A study of interacting scalar field model from the perspective of the dynamical systems theory

TL;DR

This paper analyzes scalar field models as dark energy interacting with dark matter using dynamical systems theory, identifying critical points and stability conditions to understand late-time cosmic acceleration.

Contribution

It introduces two interaction models with different potentials and couplings, deriving autonomous systems and analyzing their critical points and stability in the context of cosmic evolution.

Findings

Scalar field dominated solutions for late-time acceleration.

Existence of scaling solutions alleviating the coincidence problem.

De Sitter-like solutions indicating transient universe evolution.

Abstract

In this work, considering the background dynamics of flat Friedmann-Lemaitre-Robertson-Walker(FLRW) model of the universe, we investigate a scalar field model as dark energy candidate which interacting with the pressure-less dust as dark matter from dynamical systems perspective. From phenomenological vantage point two interaction terms are chosen: one depends on Hubble parameter $H$ and other is local, independent of Hubble parameter. In interaction model 1, the scalar field potential as well as the coupling are considered to be in the form of inverse square and accordingly a two-dimensional autonomous system is obtained. On the other hand, Interaction model 2 comprises with the potential as well as coupling of scalar field which are considered in form of exponential function of scalar field ($\phi$) and as a result of which a four-dimensional autonomous system is achieved. We study two systems separately and come by several critical points in 2D system as well as in 4D system. We have derived sound speed and the classical stability conditions.

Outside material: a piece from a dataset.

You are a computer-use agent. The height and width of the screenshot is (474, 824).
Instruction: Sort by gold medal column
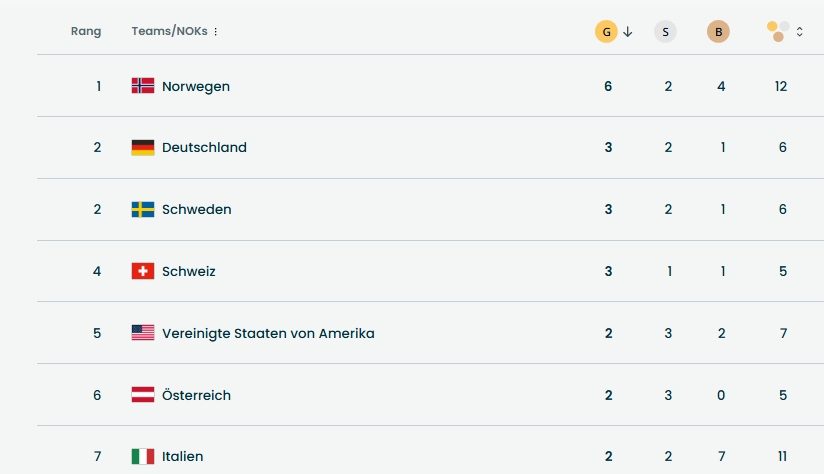coord(606,32)
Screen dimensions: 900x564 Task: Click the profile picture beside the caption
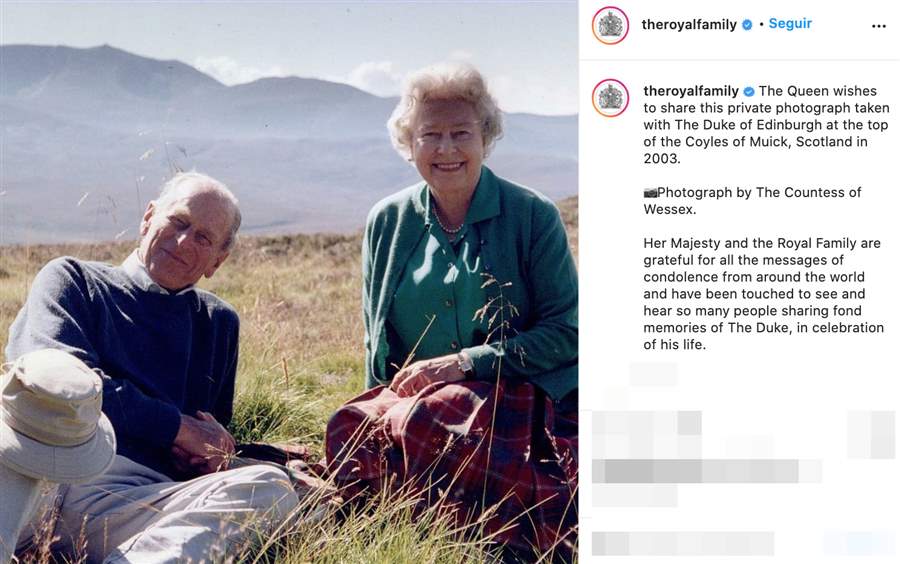[x=610, y=98]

Furthermore, for 2D autonomous system we analyzed the stability of some critical points at infinity. From this autonomous system, we obtain scalar field dominated solutions representing late time accelerated evolution of the universe that does not elucidate the coincidence problem. Late time scaling solutions are also realized by the accelerated expansion of the universe which evolves in quintessence era that alleviates the coincidence problem successfully. From the analysis of 4D system, we obtain non-hyperbolic sets of critical points which are analyzed by the center manifold theory. In this model, the de Sitter like solutions represent the transient evolution of the universe.